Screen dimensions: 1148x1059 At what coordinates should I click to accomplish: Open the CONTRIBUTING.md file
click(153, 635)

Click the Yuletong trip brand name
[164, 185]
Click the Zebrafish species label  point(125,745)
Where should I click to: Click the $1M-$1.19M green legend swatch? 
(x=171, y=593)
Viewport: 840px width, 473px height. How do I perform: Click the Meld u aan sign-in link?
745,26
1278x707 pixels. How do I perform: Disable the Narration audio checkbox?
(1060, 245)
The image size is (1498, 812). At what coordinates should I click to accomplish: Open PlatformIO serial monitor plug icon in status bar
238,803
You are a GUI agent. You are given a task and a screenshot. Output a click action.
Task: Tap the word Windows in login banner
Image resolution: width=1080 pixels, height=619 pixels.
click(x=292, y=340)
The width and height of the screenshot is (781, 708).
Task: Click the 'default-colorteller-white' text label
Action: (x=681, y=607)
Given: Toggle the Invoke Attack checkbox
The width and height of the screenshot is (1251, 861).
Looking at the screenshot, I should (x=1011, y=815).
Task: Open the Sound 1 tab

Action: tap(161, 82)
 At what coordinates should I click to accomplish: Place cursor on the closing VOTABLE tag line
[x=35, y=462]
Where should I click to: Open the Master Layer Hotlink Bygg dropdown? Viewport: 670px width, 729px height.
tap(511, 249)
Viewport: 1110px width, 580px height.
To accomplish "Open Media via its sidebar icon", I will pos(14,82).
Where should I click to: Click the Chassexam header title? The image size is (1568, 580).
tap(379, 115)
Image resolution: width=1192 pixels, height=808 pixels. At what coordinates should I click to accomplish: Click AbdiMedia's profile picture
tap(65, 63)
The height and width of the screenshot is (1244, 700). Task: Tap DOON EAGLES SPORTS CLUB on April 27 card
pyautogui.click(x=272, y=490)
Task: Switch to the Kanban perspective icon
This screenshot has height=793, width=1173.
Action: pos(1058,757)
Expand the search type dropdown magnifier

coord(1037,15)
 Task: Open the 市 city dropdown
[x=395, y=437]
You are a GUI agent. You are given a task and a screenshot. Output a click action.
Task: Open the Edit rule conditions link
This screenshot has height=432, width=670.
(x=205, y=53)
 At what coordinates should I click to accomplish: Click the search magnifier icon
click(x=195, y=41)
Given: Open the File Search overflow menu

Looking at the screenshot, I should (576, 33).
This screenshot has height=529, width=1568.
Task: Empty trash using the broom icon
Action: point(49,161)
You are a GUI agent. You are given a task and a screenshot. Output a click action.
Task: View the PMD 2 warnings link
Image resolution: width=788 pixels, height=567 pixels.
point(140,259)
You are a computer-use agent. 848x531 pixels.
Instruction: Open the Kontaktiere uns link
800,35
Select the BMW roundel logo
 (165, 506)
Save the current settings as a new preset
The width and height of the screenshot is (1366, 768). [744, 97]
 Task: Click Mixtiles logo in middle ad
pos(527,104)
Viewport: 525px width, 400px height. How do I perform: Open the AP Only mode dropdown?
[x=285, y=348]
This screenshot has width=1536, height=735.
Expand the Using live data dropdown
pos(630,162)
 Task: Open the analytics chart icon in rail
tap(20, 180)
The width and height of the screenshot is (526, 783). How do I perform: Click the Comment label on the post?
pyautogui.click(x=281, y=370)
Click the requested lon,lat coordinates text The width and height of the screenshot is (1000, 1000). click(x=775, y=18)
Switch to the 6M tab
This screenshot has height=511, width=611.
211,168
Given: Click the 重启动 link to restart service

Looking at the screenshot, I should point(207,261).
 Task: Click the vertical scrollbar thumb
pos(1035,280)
========
REQUIRED ACTION | Give all the records again. Match them exactly.

TASK ANSWER |
Screen dimensions: 1148x1059 At what coordinates should I click to accomplish: Open the CONTRIBUTING.md file
click(153, 635)

Click the Yuletong trip brand name
[164, 185]
Click the Zebrafish species label  point(125,745)
Where should I click to: Click the $1M-$1.19M green legend swatch? 
(x=171, y=593)
Viewport: 840px width, 473px height. How do I perform: Click the Meld u aan sign-in link?
745,26
1278x707 pixels. How do I perform: Disable the Narration audio checkbox?
(1060, 245)
The image size is (1498, 812). At what coordinates should I click to accomplish: Open PlatformIO serial monitor plug icon in status bar
238,803
You are a GUI agent. You are given a task and a screenshot. Output a click action.
Task: Tap the word Windows in login banner
Image resolution: width=1080 pixels, height=619 pixels.
click(x=292, y=340)
The width and height of the screenshot is (781, 708).
Task: Click the 'default-colorteller-white' text label
Action: (x=681, y=607)
Given: Toggle the Invoke Attack checkbox
The width and height of the screenshot is (1251, 861).
Looking at the screenshot, I should (x=1011, y=815).
Task: Open the Sound 1 tab

Action: tap(161, 82)
 At what coordinates should I click to accomplish: Place cursor on the closing VOTABLE tag line
[x=35, y=462]
Where should I click to: Open the Master Layer Hotlink Bygg dropdown? Viewport: 670px width, 729px height.
tap(511, 249)
Viewport: 1110px width, 580px height.
To accomplish "Open Media via its sidebar icon", I will pos(14,82).
Where should I click to: Click the Chassexam header title? The image size is (1568, 580).
tap(379, 115)
Image resolution: width=1192 pixels, height=808 pixels. At what coordinates should I click to accomplish: Click AbdiMedia's profile picture
tap(65, 63)
The height and width of the screenshot is (1244, 700). Task: Tap DOON EAGLES SPORTS CLUB on April 27 card
pyautogui.click(x=272, y=490)
Task: Switch to the Kanban perspective icon
This screenshot has height=793, width=1173.
Action: pos(1058,757)
Expand the search type dropdown magnifier

coord(1037,15)
 Task: Open the 市 city dropdown
[x=395, y=437]
You are a GUI agent. You are given a task and a screenshot. Output a click action.
Task: Open the Edit rule conditions link
This screenshot has height=432, width=670.
(x=205, y=53)
 At what coordinates should I click to accomplish: Click the search magnifier icon
click(x=195, y=41)
Given: Open the File Search overflow menu

Looking at the screenshot, I should (576, 33).
This screenshot has height=529, width=1568.
Task: Empty trash using the broom icon
Action: point(49,161)
You are a GUI agent. You are given a task and a screenshot. Output a click action.
Task: View the PMD 2 warnings link
Image resolution: width=788 pixels, height=567 pixels.
point(140,259)
You are a computer-use agent. 848x531 pixels.
Instruction: Open the Kontaktiere uns link
800,35
Select the BMW roundel logo
 (165, 506)
Save the current settings as a new preset
The width and height of the screenshot is (1366, 768). [744, 97]
 Task: Click Mixtiles logo in middle ad
pos(527,104)
Viewport: 525px width, 400px height. How do I perform: Open the AP Only mode dropdown?
[x=285, y=348]
This screenshot has width=1536, height=735.
Expand the Using live data dropdown
pos(630,162)
 Task: Open the analytics chart icon in rail
tap(20, 180)
The width and height of the screenshot is (526, 783). How do I perform: Click the Comment label on the post?
pyautogui.click(x=281, y=370)
Click the requested lon,lat coordinates text The width and height of the screenshot is (1000, 1000). click(x=775, y=18)
Switch to the 6M tab
This screenshot has height=511, width=611.
211,168
Given: Click the 重启动 link to restart service

Looking at the screenshot, I should point(207,261).
 Task: Click the vertical scrollbar thumb
pos(1035,280)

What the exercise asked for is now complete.